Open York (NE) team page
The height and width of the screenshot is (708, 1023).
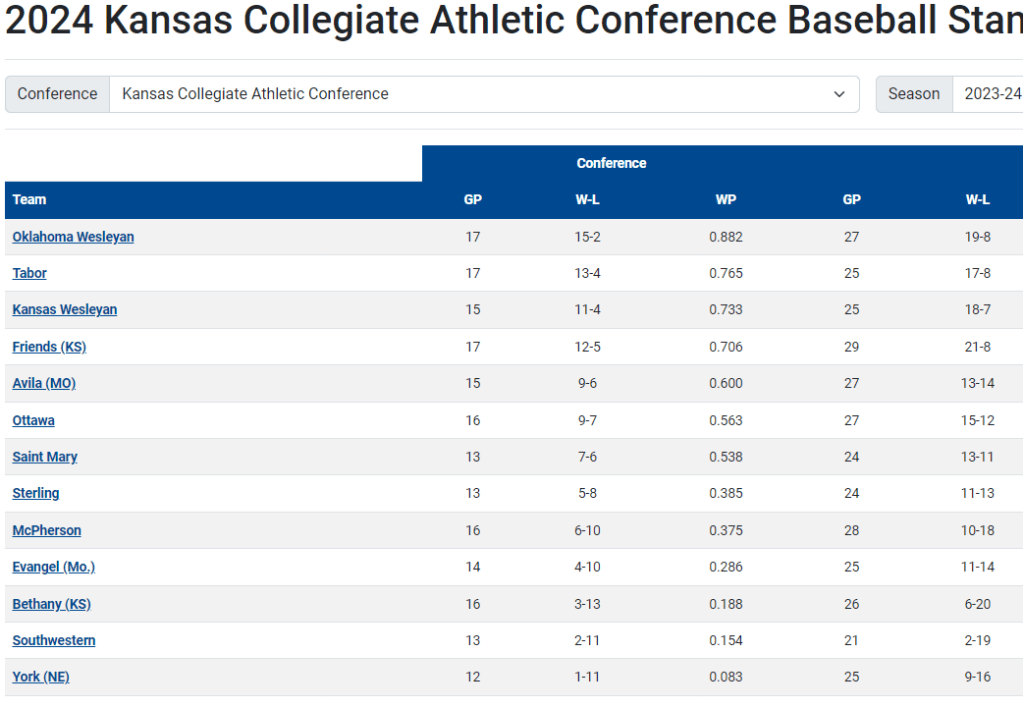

--

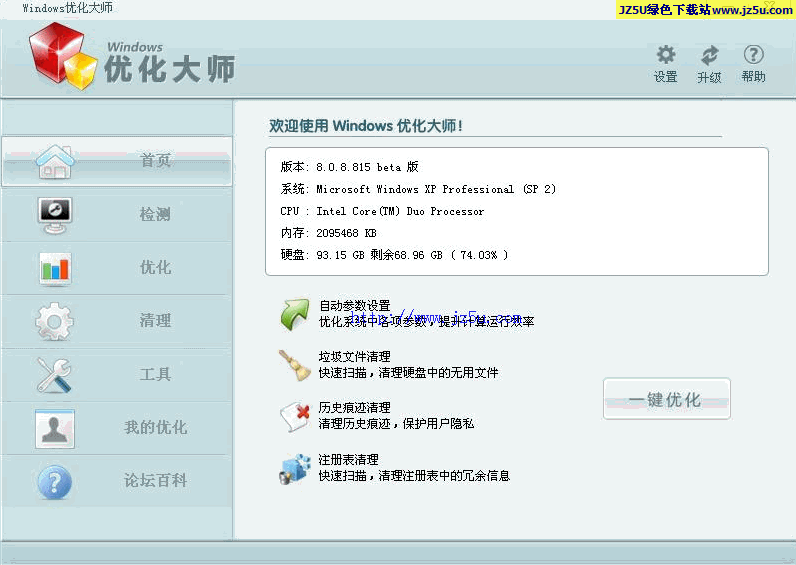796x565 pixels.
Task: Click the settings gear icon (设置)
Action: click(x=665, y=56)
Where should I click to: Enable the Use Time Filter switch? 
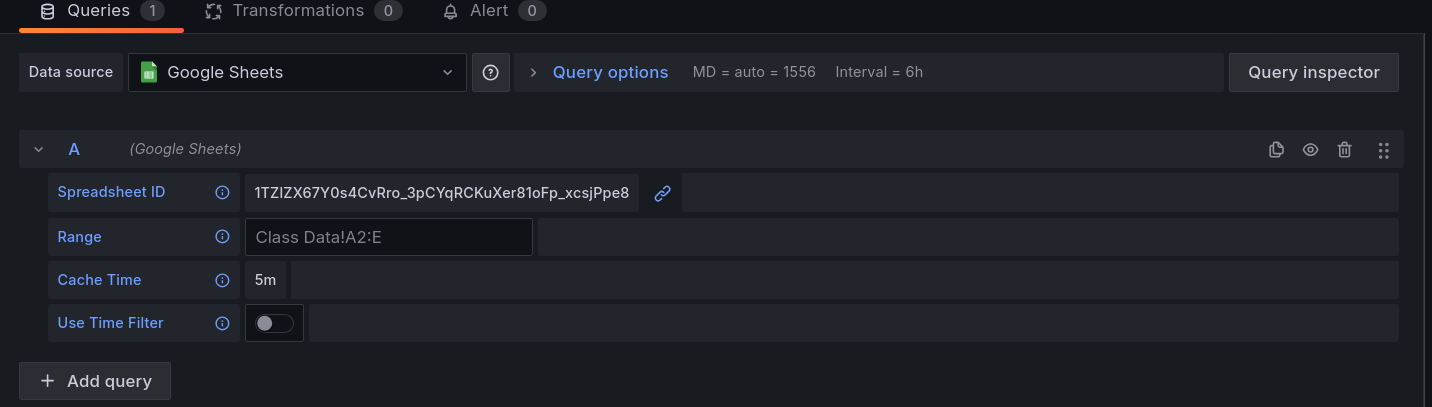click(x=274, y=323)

### To do
From the entries above, give again exactly the lines running from the line with "Open York (NE) team page" to the line with "The height and"; include both of those lines.

### Answer to the problem
Open York (NE) team page
The height and width of the screenshot is (708, 1023).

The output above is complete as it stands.